Time seemed to freeze.

Then there was a whooshing sound. A clang. A cry.

And the nail was hammered straight through the flesh of his hand. Blood immediately boiled forth and he wailed out, his cry mingling with the prisoner's cries of pain around him. Another clang. Another cry. Then another. And another.

The process repeated until the flat head of the nail barely peeked out of the palms of their bloodied hands. Tears fell from their eyes, their chests rising and falling in agony as they took each breath.

Then they were hoisted up by ropes - crossbeams and all, and latched onto the poles, completing the cross-like figure. The raw wounds of their hands dripped blood down their outstretched, slightly raised arms, and their bodies tremored in anguish. It was hard to breathe in such a position, and the king watched as all four of them gasped for air for the next seven hours.

All but one slowly suffocated to death on the cross.

When the crowd had dispersed and most of the guards were sent back to their duties, the king waited. He sat on top of the hill, watching with fascination and satisfaction as the men met their brutal end.

The boy was the only one left alive, a puddle of his vomit soaked the ground, and his tear-streaked face held eyes that could hardly stay open. His chest heaved up and down heavily and he placed much of his weight on his exhausted legs to stay alive and breathe.

The king saw this.

"P-please....e-end me..." The boy gasped, begging for death.

"Oh, so now you want death. Greedy boy. Very well then." The king mocked. He loved toying with his prey, he loved dragging out the death of others with glee in his heart.

He was a twisted individual. 

"Break his legs." The king commanded the guard standing nearby. His voice was frigid.

The guard unlatched a mallet from his belt at once and swung the end of the mallet into each of the boy's shins. A sickening crack - then two - was heard, followed by an anguished cry from the boy's throat.

The boy turned his eyes to the king as he gasped for air for the next few minutes. With his legs broken, he could no longer support his weight on them to breathe.

He was left to writhe and suffocate in agony during the last moments of his life.

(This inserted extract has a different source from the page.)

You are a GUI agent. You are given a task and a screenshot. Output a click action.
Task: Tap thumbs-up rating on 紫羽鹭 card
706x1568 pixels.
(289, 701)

King Athros watched as the life drained from the boy's eyes and his open mouth spilled his final breath. His eyes stayed wide open in death, a look that would haunt the guards for the rest of their miserable lives.

But as for the king, he thrived in the gory sight of death. He would get off to it, filling his mind with fantasies and rubbing his crotch at the sight.

Then he remembered his plan. His glorious plan.

Excitement lept in his heart. It was almost time.

But just as the sun rose and fell in a timely matter each day, so would the kingdom built on sand. 

Only foolish beings would build their kingdom on top of the sand, only to witness it wash away and disintegrate with the coming rain.

And a storm was coming.

A storm was coming indeed.

A storm that would extinguish the kingdom built on sand.

Because in a place thought to be void of light was a light shining somewhere, flickering in the distance. And that light came in the form of golden rays that would touch the ground in the form of a fallen crown.